Propeller tips can and sometimes do go supersonic (like XF-84H or Tu-95). However, while it is tolerated in case of turbofan (some measures like swept blades and low speed fans are used in turbofans to counter this), it is not so in case of propellers for a few reasons:

• As the supersonic speeds are approached (or exceeded locally), shock waves form over sections of the propeller blades- This significantly reduces the propeller efficiency while at the same time causes increased loads on the blade. This causes a problem- For supersonic speeds, the blades have to be extremely thin, while the loads require the blades to be thicker.

• The drag due to the (tip) shock waves increases the required engine power tremendously. For example, the Tu-95's engines had to be uprated from 12000 shp in the prototypes to 15000 in production units to reach the required speed.

• Another main reason is sound- XF-45 was so loud that it caused seizures. In case of turbofans, the bypass fan is covered, which mitigates the noise issues somewhat.

Answer 3

The most important difference is that the fan blades are running inside a casing, and propellers operate in free air. Most of the noise and energy loss comes from the vortices shed from the tips of the prop blades.
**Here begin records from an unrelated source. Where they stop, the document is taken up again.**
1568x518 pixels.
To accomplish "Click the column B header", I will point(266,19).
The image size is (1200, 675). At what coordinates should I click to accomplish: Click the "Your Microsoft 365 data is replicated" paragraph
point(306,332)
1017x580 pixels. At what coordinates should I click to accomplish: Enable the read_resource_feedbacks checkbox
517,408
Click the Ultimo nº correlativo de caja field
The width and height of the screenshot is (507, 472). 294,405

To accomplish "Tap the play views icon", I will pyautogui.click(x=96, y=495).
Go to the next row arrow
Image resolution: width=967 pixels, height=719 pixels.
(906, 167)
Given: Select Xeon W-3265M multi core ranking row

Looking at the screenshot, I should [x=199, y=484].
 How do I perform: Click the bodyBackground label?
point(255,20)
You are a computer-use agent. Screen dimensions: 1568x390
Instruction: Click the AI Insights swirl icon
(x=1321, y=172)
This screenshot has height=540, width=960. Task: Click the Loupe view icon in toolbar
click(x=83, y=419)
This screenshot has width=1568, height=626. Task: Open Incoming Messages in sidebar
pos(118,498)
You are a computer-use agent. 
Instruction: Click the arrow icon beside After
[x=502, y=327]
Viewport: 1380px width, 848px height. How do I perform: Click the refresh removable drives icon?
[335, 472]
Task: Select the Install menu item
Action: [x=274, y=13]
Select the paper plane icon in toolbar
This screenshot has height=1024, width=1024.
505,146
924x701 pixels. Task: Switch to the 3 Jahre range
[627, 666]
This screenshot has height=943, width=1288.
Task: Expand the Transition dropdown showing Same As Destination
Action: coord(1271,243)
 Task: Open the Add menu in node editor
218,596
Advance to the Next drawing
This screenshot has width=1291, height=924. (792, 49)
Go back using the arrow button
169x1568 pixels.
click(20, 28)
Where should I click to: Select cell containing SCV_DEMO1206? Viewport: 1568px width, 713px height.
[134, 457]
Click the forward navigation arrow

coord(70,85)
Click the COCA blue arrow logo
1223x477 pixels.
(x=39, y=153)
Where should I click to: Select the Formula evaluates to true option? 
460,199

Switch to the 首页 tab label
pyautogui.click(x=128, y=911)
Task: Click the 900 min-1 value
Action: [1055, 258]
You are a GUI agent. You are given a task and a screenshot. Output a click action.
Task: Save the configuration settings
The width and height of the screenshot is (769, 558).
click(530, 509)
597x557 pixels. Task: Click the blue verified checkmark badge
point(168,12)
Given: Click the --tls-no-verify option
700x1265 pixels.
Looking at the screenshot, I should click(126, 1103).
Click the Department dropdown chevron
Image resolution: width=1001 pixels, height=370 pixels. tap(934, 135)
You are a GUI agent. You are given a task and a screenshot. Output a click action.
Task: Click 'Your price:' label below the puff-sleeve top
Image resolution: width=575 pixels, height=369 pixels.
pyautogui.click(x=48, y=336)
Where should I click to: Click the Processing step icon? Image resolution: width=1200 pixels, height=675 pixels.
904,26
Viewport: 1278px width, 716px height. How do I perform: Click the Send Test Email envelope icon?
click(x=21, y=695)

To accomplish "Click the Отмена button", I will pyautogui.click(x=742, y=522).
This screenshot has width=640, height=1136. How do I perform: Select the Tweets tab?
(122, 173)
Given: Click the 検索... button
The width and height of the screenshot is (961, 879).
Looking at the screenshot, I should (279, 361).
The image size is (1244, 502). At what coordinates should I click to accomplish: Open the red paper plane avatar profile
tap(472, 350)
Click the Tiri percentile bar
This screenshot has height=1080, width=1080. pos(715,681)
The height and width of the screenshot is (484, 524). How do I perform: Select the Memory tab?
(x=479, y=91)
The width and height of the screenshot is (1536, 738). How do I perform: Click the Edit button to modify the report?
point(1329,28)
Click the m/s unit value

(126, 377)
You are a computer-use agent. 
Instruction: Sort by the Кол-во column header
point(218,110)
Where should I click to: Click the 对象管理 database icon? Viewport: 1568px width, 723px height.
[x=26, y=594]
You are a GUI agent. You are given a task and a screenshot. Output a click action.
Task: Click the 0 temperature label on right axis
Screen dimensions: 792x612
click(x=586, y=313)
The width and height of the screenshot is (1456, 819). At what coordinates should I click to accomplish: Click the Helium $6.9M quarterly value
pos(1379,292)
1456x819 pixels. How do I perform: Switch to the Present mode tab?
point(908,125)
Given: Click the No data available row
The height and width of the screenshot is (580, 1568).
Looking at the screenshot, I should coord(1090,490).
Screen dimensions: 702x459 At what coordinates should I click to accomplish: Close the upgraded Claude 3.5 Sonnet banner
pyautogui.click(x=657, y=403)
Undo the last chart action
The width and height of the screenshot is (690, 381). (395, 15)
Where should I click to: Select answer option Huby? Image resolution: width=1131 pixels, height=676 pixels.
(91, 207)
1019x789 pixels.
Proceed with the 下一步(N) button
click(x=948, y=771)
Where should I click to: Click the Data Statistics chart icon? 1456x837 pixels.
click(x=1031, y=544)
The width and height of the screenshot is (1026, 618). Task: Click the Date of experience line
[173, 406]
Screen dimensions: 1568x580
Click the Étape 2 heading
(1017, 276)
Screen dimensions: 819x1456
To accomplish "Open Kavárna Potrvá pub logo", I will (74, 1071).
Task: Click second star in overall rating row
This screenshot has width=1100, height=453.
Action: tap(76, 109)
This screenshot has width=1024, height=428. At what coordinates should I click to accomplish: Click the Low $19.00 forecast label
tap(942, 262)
The fan case prevents those vortices from forming, except for the small amount of air leakage between the blade tips and the casing.

There is inevitably a small clearance gap between blades and casing, for example because the external aerodynamic forces on the casing may deform it into non-circular shape in some flight conditions, but the maximum gap around a 3000mm diameter fan would typically be less than 5mm.

Ducted propellers are used in small sizes, but the weight penalty of a large duct that is strong enough to survive conditions like birdstrike (and the collateral damage from bent or broken prop blades) would be prohibitive for large props.

Answer 4

Why is it that exceeding the speed of sound is acceptable in one situation but not the other?

Because lift (or thrust of the propeller which is a wing that rotates) at supersonic speeds decreases while compression is not influenced. The air that strikes the blades of a compressor has no other way to go but to pass through it and feed the engine.

In the case of a propeller at supersonic speeds the air instead of flowing around the blades forms V waves, a phenomenon that increases drag and reduces lift (thrust).